- [What is needed]
Your task is to repeat exactly the lines from the one with "Click the 07:00 x-axis label" through the end of the records, both included; please leave the pictures out.

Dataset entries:
· · · · ·
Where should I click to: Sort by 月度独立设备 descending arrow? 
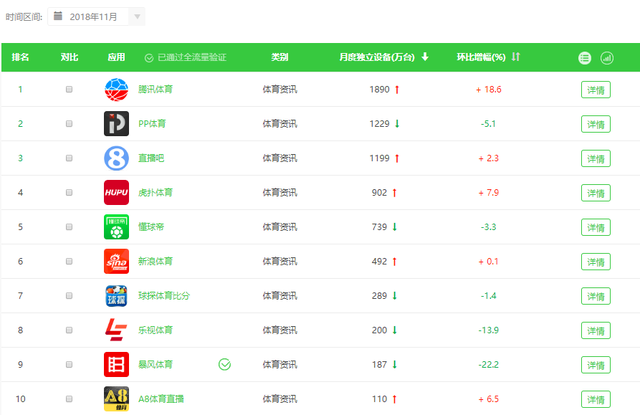tap(425, 57)
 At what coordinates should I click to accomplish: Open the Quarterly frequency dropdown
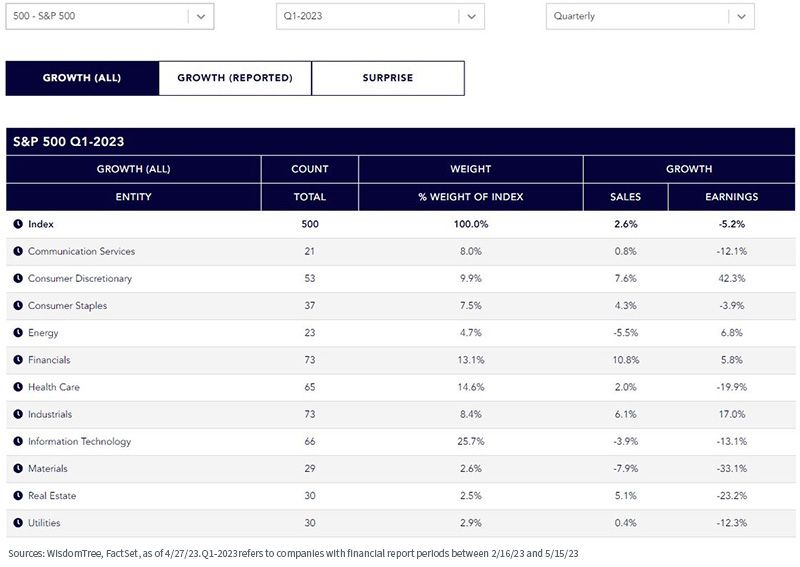point(650,16)
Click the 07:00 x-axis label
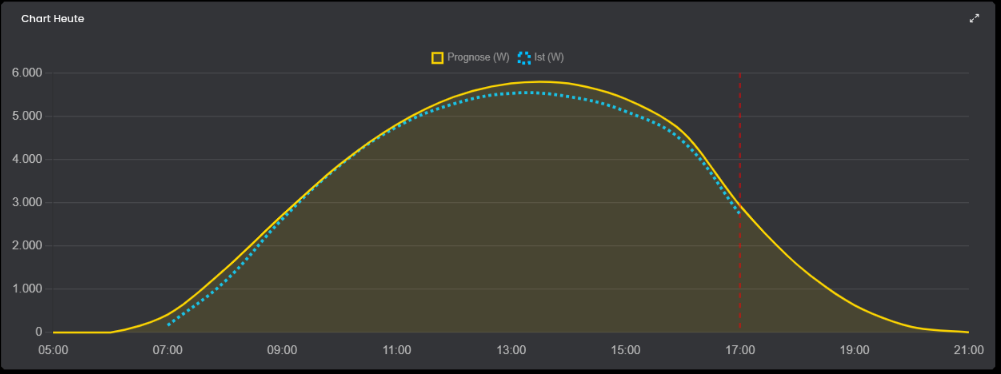Screen dimensions: 1001x374 click(168, 350)
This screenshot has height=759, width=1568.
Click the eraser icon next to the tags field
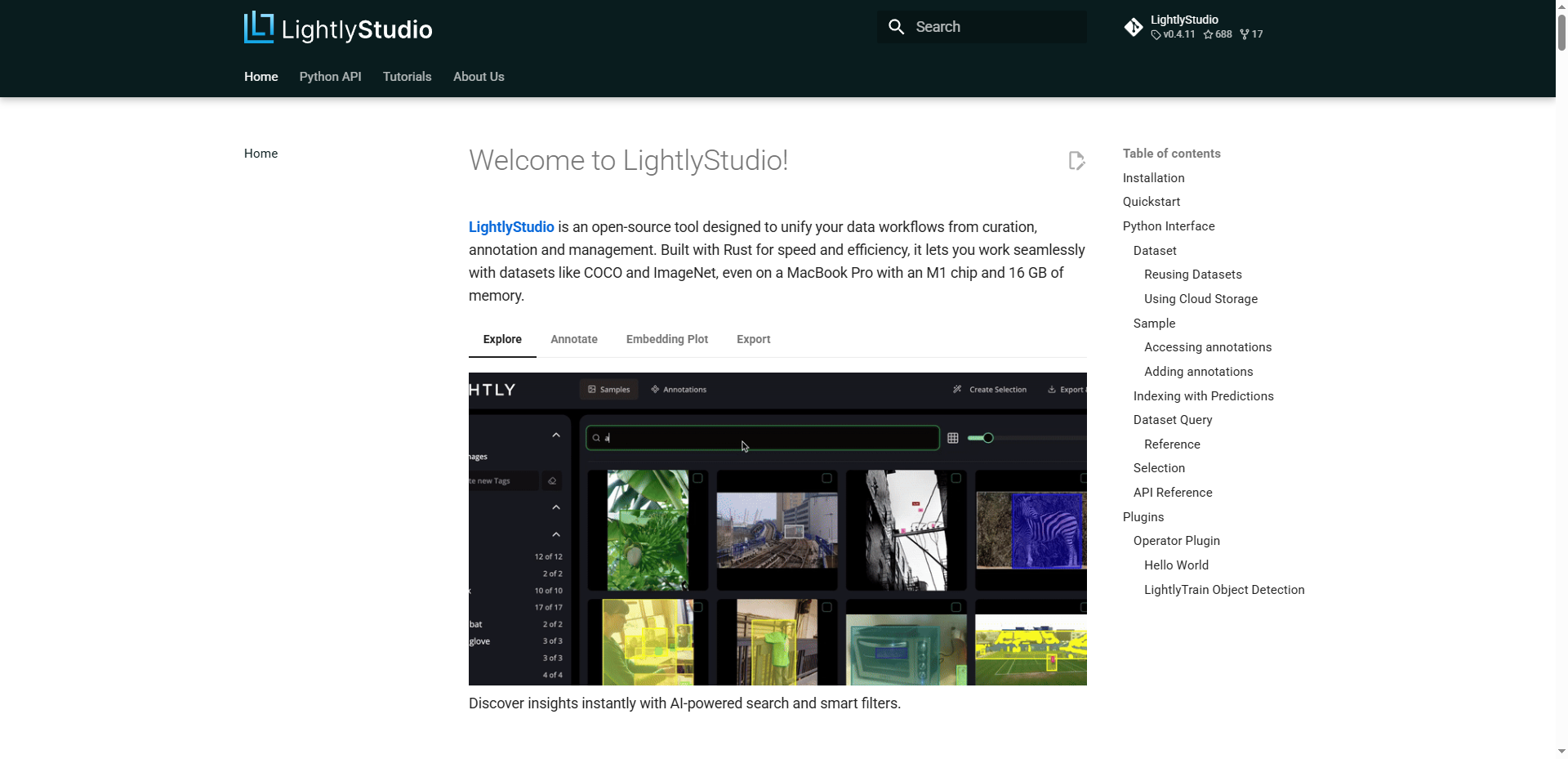pyautogui.click(x=552, y=481)
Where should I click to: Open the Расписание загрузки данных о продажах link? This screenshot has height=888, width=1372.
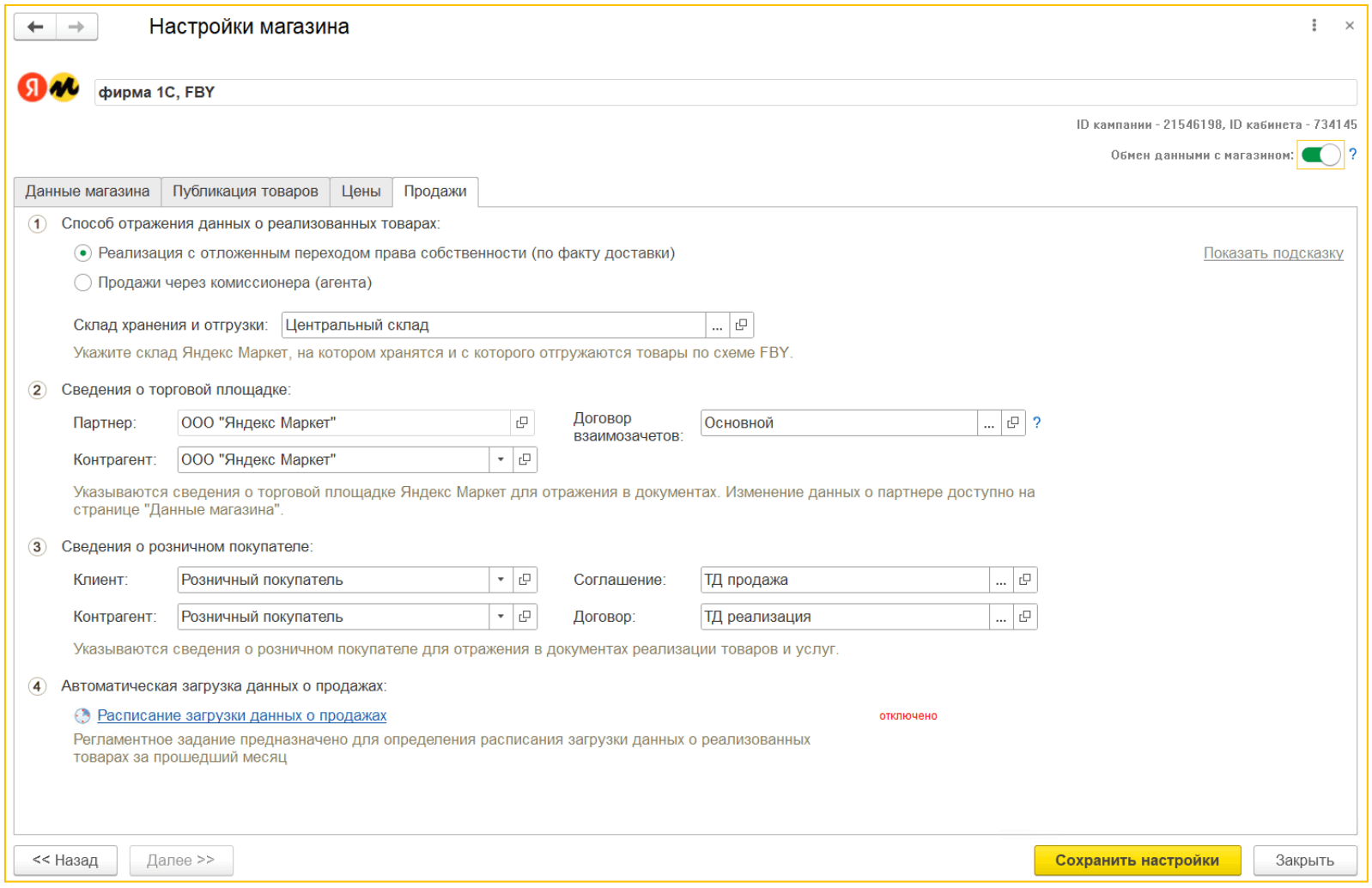(241, 715)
· · · · ·
- [Output of the exercise]
Click the 07:00 x-axis label
Screen dimensions: 1001x374 click(168, 350)
This screenshot has height=759, width=1568.
Click the eraser icon next to the tags field
pyautogui.click(x=552, y=481)
Where should I click to: Open the Расписание загрузки данных о продажах link? This screenshot has height=888, width=1372.
(241, 715)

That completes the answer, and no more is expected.